Supplied material:
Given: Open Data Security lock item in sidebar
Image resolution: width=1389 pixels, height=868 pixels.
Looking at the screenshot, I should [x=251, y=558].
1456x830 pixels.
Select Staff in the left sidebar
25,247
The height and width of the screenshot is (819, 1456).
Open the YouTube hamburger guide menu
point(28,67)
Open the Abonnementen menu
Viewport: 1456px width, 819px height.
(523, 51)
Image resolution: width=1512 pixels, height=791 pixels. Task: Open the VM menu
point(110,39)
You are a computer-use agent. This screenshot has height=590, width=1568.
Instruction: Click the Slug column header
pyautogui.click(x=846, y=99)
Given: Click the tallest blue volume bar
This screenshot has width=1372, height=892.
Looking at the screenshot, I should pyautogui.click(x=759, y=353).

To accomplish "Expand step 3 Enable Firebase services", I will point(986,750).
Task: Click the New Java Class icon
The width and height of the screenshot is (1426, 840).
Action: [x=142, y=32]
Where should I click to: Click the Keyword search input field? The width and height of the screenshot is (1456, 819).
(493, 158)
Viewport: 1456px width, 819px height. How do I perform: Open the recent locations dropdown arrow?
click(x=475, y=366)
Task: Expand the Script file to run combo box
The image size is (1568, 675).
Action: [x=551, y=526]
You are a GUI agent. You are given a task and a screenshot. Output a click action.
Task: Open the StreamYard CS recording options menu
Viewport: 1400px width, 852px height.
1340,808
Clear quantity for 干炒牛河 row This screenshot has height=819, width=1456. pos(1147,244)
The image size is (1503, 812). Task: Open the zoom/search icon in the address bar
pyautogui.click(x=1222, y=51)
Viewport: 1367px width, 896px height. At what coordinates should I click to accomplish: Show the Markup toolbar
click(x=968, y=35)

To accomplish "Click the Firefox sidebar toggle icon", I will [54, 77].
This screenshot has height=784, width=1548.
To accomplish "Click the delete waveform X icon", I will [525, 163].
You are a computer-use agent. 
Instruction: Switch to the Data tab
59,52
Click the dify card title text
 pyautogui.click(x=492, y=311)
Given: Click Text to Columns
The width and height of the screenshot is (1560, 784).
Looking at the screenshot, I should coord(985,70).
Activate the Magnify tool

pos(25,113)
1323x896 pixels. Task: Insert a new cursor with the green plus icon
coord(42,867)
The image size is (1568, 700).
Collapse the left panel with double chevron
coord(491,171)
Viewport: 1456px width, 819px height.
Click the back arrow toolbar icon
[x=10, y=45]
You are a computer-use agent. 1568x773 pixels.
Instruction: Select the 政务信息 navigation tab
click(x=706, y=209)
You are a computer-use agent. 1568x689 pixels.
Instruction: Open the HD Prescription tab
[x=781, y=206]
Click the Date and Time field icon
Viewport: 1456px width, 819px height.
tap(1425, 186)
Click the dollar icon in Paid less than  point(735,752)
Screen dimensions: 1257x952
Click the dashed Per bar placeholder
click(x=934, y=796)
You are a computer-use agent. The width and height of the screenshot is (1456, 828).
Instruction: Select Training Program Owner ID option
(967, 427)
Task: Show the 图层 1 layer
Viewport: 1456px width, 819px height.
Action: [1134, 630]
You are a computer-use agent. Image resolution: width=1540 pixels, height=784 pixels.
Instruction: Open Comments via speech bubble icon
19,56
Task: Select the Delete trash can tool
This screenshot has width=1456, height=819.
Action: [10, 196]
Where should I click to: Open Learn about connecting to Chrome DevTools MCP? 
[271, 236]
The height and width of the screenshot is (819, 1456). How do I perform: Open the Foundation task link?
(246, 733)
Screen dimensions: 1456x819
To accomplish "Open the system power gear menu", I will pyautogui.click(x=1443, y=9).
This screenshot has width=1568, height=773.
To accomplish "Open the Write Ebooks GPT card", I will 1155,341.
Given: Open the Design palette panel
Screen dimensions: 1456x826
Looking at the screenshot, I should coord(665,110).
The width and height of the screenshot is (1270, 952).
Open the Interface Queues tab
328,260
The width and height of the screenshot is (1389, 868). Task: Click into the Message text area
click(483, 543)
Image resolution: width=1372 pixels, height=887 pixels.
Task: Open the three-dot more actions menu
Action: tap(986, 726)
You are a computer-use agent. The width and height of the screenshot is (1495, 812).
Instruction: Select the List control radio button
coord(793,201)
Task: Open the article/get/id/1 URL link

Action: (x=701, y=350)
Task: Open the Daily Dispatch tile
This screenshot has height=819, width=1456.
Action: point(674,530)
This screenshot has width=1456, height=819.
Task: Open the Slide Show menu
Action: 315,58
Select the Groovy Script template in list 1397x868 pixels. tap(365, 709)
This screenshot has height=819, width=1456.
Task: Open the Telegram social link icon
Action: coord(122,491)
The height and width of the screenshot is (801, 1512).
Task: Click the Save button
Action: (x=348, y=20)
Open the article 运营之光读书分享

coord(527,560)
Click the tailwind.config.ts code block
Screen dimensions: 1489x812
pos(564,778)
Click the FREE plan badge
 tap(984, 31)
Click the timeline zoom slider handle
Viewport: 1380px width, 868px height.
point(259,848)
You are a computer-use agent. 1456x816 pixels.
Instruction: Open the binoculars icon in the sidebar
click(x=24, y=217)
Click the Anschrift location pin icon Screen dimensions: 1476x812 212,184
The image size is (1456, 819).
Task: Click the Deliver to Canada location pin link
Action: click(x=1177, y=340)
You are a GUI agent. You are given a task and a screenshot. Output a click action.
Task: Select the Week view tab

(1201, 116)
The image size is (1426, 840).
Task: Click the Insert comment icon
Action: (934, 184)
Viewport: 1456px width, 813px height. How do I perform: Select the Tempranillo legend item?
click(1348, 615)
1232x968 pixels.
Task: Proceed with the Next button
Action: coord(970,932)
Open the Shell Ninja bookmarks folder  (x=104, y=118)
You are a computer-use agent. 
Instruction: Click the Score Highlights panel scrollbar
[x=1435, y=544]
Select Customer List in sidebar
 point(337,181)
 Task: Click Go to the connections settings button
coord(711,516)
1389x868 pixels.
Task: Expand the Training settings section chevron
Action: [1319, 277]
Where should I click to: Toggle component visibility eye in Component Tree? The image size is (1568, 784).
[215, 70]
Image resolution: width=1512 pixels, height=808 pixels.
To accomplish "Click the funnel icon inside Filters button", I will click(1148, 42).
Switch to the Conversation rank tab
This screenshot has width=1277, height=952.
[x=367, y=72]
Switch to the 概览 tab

Exercise brief: Repeat every entry above exactly, leaving nothing out.

Your response:
Given: Open Data Security lock item in sidebar
Image resolution: width=1389 pixels, height=868 pixels.
Looking at the screenshot, I should [x=251, y=558].
1456x830 pixels.
Select Staff in the left sidebar
25,247
The height and width of the screenshot is (819, 1456).
Open the YouTube hamburger guide menu
point(28,67)
Open the Abonnementen menu
Viewport: 1456px width, 819px height.
(523, 51)
Image resolution: width=1512 pixels, height=791 pixels. Task: Open the VM menu
point(110,39)
You are a computer-use agent. This screenshot has height=590, width=1568.
Instruction: Click the Slug column header
pyautogui.click(x=846, y=99)
Given: Click the tallest blue volume bar
This screenshot has width=1372, height=892.
Looking at the screenshot, I should pyautogui.click(x=759, y=353).

To accomplish "Expand step 3 Enable Firebase services", I will point(986,750).
Task: Click the New Java Class icon
The width and height of the screenshot is (1426, 840).
Action: [x=142, y=32]
Where should I click to: Click the Keyword search input field? The width and height of the screenshot is (1456, 819).
(493, 158)
Viewport: 1456px width, 819px height. How do I perform: Open the recent locations dropdown arrow?
click(x=475, y=366)
Task: Expand the Script file to run combo box
The image size is (1568, 675).
Action: [x=551, y=526]
You are a GUI agent. You are given a task and a screenshot. Output a click action.
Task: Open the StreamYard CS recording options menu
Viewport: 1400px width, 852px height.
1340,808
Clear quantity for 干炒牛河 row This screenshot has height=819, width=1456. pos(1147,244)
The image size is (1503, 812). Task: Open the zoom/search icon in the address bar
pyautogui.click(x=1222, y=51)
Viewport: 1367px width, 896px height. At what coordinates should I click to accomplish: Show the Markup toolbar
click(x=968, y=35)

To accomplish "Click the Firefox sidebar toggle icon", I will [54, 77].
This screenshot has height=784, width=1548.
To accomplish "Click the delete waveform X icon", I will [525, 163].
You are a computer-use agent. 
Instruction: Switch to the Data tab
59,52
Click the dify card title text
 pyautogui.click(x=492, y=311)
Given: Click Text to Columns
The width and height of the screenshot is (1560, 784).
Looking at the screenshot, I should coord(985,70).
Activate the Magnify tool

pos(25,113)
1323x896 pixels. Task: Insert a new cursor with the green plus icon
coord(42,867)
The image size is (1568, 700).
Collapse the left panel with double chevron
coord(491,171)
Viewport: 1456px width, 819px height.
Click the back arrow toolbar icon
[x=10, y=45]
You are a computer-use agent. 1568x773 pixels.
Instruction: Select the 政务信息 navigation tab
click(x=706, y=209)
You are a computer-use agent. 1568x689 pixels.
Instruction: Open the HD Prescription tab
[x=781, y=206]
Click the Date and Time field icon
Viewport: 1456px width, 819px height.
tap(1425, 186)
Click the dollar icon in Paid less than  point(735,752)
Screen dimensions: 1257x952
Click the dashed Per bar placeholder
click(x=934, y=796)
You are a computer-use agent. The width and height of the screenshot is (1456, 828).
Instruction: Select Training Program Owner ID option
(967, 427)
Task: Show the 图层 1 layer
Viewport: 1456px width, 819px height.
Action: [1134, 630]
You are a computer-use agent. Image resolution: width=1540 pixels, height=784 pixels.
Instruction: Open Comments via speech bubble icon
19,56
Task: Select the Delete trash can tool
This screenshot has width=1456, height=819.
Action: [10, 196]
Where should I click to: Open Learn about connecting to Chrome DevTools MCP? 
[271, 236]
The height and width of the screenshot is (819, 1456). How do I perform: Open the Foundation task link?
(246, 733)
Screen dimensions: 1456x819
To accomplish "Open the system power gear menu", I will pyautogui.click(x=1443, y=9).
This screenshot has width=1568, height=773.
To accomplish "Open the Write Ebooks GPT card", I will 1155,341.
Given: Open the Design palette panel
Screen dimensions: 1456x826
Looking at the screenshot, I should coord(665,110).
The width and height of the screenshot is (1270, 952).
Open the Interface Queues tab
328,260
The width and height of the screenshot is (1389, 868). Task: Click into the Message text area
click(483, 543)
Image resolution: width=1372 pixels, height=887 pixels.
Task: Open the three-dot more actions menu
Action: tap(986, 726)
You are a computer-use agent. The width and height of the screenshot is (1495, 812).
Instruction: Select the List control radio button
coord(793,201)
Task: Open the article/get/id/1 URL link

Action: (x=701, y=350)
Task: Open the Daily Dispatch tile
This screenshot has height=819, width=1456.
Action: point(674,530)
This screenshot has width=1456, height=819.
Task: Open the Slide Show menu
Action: 315,58
Select the Groovy Script template in list 1397x868 pixels. tap(365, 709)
This screenshot has height=819, width=1456.
Task: Open the Telegram social link icon
Action: coord(122,491)
The height and width of the screenshot is (801, 1512).
Task: Click the Save button
Action: (x=348, y=20)
Open the article 运营之光读书分享

coord(527,560)
Click the tailwind.config.ts code block
Screen dimensions: 1489x812
pos(564,778)
Click the FREE plan badge
 tap(984, 31)
Click the timeline zoom slider handle
Viewport: 1380px width, 868px height.
point(259,848)
You are a computer-use agent. 1456x816 pixels.
Instruction: Open the binoculars icon in the sidebar
click(x=24, y=217)
Click the Anschrift location pin icon Screen dimensions: 1476x812 212,184
The image size is (1456, 819).
Task: Click the Deliver to Canada location pin link
Action: click(x=1177, y=340)
You are a GUI agent. You are given a task and a screenshot. Output a click action.
Task: Select the Week view tab

(1201, 116)
The image size is (1426, 840).
Task: Click the Insert comment icon
Action: (934, 184)
Viewport: 1456px width, 813px height. How do I perform: Select the Tempranillo legend item?
click(1348, 615)
1232x968 pixels.
Task: Proceed with the Next button
Action: coord(970,932)
Open the Shell Ninja bookmarks folder  (x=104, y=118)
You are a computer-use agent. 
Instruction: Click the Score Highlights panel scrollbar
[x=1435, y=544]
Select Customer List in sidebar
 point(337,181)
 Task: Click Go to the connections settings button
coord(711,516)
1389x868 pixels.
Task: Expand the Training settings section chevron
Action: [1319, 277]
Where should I click to: Toggle component visibility eye in Component Tree? The image size is (1568, 784).
[215, 70]
Image resolution: width=1512 pixels, height=808 pixels.
To accomplish "Click the funnel icon inside Filters button", I will click(1148, 42).
Switch to the Conversation rank tab
This screenshot has width=1277, height=952.
[x=367, y=72]
Switch to the 概览 tab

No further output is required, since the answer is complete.